Nefrolitiasi: in letteratura sono descritti casi di litiasi renale verificatisi in pazienti di età pediatrica; in tali pazienti il trattamento con ceftriaxone ad alte dosi può causare a livello renale la precipitazione di un complesso costituito dal calcio e dal farmaco stesso (Cochat et al., 1990; Dulac et al., 1995; de Moor et al., 1999).

Attività che richiedono attenzione e coordinamento costante: il ceftriaxone può indurre capogiri; valutare gli effetti del farmaco sul paziente se questi deve svolgere attività che richiedono attenzione e coordinazione prolungate.

Prima infanzia: la somministrazione di ceftriaxone a nati prematuri o neonati fino a 28 giorni di vita affetti da iperbilirubinemia è controindicata; il ceftriaxone può interferire con la bilirubina per i siti di legame all’albumina plasmatica e causare encefalopatia da bilirubina. La somministrazione di ceftriaxone per via endovenosa risulta controindicata per i pazienti nati prematuri o neonati che richiedono o che potrebbero richiedere trattamenti per via endovenosa con soluzioni contenti calcio. Sono stati riportati alcuni casi di eventi avversi fatali associati a ritrovamento in sede autoptica di depositi cristallini nei polmoni e nei reni in pazienti neonati trattati con ceftriaxone per via endovenosa in concomitanza a soluzioni contenenti calcio (FDA, 2007; AIFA, 2007).

Esami di laboratorio: il ceftriaxone può interferire con il test di determinazione della galattosemia e della glicosuria; in caso di risultati positivi al test di determinazione della glicosuria effettuare ulteriori analisi con metodi enzimatici per confermare la diagnosi. Nei pazienti in trattamento con ceftriaxone sono stati riportati risultati falsi positivi anche al test di Coombs.

Contraccettivi orali: il trattamento con ceftriaxone può ridurre l’efficacia dei contraccettivi ormonali assunti per via orale; si raccomanda di adottare misure di contraccezione aggiuntive sia durante il trattamento con ceftriaxone che nel mese seguente.

Gravidanza: sono disponibili dati limitati relativi all’impiego del ceftriaxone durante la gravidanza; il farmaco non sembra causare effetti tossici nel neonato (Cavenee et al. 1993; Sanchez-Ramos et al., 1995).
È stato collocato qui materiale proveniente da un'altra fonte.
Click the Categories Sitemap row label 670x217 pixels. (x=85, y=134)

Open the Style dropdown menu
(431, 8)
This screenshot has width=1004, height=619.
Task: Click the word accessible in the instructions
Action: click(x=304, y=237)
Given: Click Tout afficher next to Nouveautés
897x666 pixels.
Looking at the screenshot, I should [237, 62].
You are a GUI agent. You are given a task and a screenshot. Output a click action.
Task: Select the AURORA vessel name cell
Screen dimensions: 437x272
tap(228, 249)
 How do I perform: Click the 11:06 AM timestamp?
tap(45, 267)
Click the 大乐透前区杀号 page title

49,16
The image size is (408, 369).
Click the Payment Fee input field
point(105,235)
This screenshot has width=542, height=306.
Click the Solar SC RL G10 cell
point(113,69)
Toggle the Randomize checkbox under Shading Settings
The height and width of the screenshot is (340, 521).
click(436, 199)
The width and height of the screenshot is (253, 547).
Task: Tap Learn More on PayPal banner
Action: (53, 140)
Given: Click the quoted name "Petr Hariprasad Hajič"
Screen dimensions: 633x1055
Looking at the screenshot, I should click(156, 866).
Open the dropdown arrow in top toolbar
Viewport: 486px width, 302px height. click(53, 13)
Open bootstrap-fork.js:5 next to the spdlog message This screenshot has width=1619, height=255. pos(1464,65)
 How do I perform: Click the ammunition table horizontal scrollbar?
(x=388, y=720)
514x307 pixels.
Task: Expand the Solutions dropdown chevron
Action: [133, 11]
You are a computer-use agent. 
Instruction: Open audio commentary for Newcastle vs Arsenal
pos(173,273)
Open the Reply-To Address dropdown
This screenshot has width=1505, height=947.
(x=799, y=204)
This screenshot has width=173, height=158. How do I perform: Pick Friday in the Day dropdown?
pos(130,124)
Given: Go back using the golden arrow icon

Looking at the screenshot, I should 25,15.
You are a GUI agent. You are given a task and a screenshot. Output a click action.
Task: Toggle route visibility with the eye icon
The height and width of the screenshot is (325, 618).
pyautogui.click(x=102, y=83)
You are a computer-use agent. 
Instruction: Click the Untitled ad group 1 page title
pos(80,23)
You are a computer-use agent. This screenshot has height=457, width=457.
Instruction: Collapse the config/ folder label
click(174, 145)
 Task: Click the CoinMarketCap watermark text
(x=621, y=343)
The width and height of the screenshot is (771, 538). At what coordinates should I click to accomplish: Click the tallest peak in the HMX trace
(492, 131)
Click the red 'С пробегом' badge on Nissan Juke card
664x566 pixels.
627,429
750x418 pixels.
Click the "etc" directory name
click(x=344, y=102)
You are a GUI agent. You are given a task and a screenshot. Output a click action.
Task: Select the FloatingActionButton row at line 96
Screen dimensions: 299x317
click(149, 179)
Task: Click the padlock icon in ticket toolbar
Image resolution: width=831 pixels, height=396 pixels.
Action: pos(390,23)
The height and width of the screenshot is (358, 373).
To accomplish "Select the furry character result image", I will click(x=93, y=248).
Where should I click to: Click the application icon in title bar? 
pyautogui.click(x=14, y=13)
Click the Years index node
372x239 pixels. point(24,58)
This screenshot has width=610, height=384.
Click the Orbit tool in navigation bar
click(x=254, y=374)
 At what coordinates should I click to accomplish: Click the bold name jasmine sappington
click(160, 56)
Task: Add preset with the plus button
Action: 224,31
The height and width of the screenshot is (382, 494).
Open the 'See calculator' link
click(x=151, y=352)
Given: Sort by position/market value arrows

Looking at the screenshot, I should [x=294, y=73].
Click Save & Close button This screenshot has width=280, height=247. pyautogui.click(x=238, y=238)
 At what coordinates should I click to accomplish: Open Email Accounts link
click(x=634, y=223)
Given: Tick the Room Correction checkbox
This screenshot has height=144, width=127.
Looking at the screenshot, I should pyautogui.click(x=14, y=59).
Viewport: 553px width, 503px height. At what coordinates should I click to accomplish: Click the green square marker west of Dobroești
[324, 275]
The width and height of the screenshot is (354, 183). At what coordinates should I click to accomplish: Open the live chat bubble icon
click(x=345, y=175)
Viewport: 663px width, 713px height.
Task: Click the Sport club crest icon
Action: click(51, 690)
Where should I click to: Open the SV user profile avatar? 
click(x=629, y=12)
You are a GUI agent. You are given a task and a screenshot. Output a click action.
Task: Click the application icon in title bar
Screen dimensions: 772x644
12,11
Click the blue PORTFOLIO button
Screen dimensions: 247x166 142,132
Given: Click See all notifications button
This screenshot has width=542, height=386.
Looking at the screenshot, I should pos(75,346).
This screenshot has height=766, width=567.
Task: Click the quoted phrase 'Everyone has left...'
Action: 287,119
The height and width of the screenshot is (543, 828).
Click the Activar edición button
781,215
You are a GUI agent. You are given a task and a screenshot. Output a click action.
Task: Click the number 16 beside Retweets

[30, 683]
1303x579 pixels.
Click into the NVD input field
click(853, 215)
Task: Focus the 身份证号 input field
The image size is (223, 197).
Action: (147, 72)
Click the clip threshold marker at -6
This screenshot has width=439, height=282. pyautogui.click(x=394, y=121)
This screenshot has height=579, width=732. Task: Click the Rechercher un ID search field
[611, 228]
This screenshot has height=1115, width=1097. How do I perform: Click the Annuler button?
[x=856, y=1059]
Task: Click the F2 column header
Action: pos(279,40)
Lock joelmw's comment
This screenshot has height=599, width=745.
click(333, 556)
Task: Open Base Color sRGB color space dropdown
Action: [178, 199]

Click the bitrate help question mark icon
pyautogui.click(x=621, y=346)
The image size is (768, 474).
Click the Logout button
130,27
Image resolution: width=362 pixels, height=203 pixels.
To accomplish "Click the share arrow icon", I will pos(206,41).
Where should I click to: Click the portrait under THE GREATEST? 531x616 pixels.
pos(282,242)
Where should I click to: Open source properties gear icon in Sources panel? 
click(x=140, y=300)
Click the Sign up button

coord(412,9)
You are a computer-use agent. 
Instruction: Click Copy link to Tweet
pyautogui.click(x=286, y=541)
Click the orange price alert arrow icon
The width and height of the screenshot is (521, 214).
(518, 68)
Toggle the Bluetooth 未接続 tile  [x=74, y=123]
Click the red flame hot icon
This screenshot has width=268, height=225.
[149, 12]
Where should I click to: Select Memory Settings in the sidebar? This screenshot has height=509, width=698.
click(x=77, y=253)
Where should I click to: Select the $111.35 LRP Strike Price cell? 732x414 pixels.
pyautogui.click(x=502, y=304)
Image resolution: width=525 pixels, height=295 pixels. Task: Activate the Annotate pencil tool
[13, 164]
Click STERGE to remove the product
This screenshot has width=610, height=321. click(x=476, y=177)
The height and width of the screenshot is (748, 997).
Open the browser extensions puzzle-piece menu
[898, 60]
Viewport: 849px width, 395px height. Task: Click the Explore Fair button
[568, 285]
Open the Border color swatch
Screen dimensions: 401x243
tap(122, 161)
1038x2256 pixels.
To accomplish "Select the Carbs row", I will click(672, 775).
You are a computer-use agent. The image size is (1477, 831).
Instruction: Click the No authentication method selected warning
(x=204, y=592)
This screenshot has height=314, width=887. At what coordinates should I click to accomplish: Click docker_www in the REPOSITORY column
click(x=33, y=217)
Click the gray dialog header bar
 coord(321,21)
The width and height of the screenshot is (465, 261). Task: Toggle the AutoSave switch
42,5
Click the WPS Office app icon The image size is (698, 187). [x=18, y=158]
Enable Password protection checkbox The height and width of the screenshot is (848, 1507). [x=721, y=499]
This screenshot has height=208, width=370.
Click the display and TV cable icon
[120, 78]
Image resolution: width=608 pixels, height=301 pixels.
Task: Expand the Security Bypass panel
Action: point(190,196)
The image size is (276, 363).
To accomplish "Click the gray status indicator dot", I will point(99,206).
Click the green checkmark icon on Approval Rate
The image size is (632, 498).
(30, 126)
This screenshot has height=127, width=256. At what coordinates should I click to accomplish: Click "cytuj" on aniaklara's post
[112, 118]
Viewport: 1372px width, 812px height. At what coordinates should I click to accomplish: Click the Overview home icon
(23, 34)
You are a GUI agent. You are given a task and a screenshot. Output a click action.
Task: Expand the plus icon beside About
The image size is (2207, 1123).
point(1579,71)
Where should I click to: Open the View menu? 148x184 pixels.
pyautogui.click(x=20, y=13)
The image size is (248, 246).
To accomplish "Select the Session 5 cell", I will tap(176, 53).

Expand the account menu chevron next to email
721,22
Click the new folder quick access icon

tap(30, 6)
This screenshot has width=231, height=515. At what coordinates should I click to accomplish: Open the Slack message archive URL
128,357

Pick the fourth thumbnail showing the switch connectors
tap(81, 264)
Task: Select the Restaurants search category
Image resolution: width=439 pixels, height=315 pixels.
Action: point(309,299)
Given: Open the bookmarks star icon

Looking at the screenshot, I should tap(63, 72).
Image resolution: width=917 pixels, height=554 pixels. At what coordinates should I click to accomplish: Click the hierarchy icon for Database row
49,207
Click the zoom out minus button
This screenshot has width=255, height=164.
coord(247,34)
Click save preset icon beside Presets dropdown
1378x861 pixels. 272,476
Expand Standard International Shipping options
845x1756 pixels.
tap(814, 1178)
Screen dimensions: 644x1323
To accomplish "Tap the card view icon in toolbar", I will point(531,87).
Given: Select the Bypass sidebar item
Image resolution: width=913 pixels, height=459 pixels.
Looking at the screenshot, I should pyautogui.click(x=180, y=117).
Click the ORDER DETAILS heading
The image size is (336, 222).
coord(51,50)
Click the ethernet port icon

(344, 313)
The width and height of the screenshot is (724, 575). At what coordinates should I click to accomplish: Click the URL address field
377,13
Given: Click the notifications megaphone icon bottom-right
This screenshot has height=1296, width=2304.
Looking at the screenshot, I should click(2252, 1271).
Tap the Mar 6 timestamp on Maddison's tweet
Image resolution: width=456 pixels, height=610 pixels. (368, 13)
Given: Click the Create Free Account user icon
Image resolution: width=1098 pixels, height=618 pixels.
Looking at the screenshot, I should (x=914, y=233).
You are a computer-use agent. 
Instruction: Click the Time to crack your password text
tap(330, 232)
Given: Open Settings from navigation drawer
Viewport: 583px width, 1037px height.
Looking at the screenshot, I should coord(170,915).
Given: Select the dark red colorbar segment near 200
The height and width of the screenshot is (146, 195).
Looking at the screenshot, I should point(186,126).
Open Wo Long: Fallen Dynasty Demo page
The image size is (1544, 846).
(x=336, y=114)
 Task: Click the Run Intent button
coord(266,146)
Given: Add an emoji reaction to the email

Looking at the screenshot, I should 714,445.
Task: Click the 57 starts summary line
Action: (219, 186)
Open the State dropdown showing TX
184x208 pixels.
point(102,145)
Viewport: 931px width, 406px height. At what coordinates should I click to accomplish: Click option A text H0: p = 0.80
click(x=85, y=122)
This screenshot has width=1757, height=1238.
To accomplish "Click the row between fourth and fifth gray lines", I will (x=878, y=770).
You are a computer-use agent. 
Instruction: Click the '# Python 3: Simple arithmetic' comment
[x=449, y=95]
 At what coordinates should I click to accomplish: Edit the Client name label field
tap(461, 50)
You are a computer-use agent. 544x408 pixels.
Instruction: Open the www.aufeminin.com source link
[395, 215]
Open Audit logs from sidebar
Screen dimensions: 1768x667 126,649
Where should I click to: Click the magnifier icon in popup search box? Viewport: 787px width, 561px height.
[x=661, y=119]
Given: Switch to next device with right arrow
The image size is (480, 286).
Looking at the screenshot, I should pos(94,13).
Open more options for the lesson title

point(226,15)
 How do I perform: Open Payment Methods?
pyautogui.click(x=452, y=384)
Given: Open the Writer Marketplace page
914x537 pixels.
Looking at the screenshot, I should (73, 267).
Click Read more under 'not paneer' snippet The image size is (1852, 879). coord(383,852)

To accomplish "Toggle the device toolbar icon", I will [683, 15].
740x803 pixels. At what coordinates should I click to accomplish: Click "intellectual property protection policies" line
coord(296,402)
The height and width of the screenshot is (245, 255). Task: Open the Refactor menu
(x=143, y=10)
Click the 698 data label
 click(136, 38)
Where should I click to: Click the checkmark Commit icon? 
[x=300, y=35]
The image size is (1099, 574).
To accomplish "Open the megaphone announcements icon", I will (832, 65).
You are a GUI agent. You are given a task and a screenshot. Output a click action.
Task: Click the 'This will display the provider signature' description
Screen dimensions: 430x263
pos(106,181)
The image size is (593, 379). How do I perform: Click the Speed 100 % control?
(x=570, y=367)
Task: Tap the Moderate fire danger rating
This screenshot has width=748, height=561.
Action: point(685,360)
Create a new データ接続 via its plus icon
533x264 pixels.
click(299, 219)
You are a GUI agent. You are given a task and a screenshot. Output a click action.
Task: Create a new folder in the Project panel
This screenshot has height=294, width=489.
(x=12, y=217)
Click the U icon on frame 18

La FDA ha inserito il ceftriaxone in classe B per l’impiego in gravidanza. La classe B comprende i farmaci i cui studi riproduttivi sugli animali non hanno mostrato un rischio per il feto e per i quali non esistono studi controllati sull'uomo oppure i farmaci i cui studi sugli animali hanno mostrato un effetto dannoso (oltre a un decremento della fertilità) che non è stato confermato con studi controllati in donne nel I trimestre (e non c'è evidenza di danno nelle fasi avanzate della gravidanza). La somministrazione di ceftriaxone in gravidanza deve essere riservata ai casi di effettiva necessità, dopo un’attenta valutazione del rapporto rischio/beneficio; monitorare segni e/o sintomi riconducibili ad una eventuale tossicità del farmaco.

Allattamento: il ceftriaxone viene escreto nel latte materno; sono disponibili dati limitati relativi alla sicurezza e alla tossicità del farmaco quando impiegato durante l’allattamento. La concentrazione di ceftriaxone rilevata nel latte materno è risultata pari al 3-4% di quella presente nel siero materno e non sembra causare effetti avversi nei neonati (Kafetzis et al., 1983).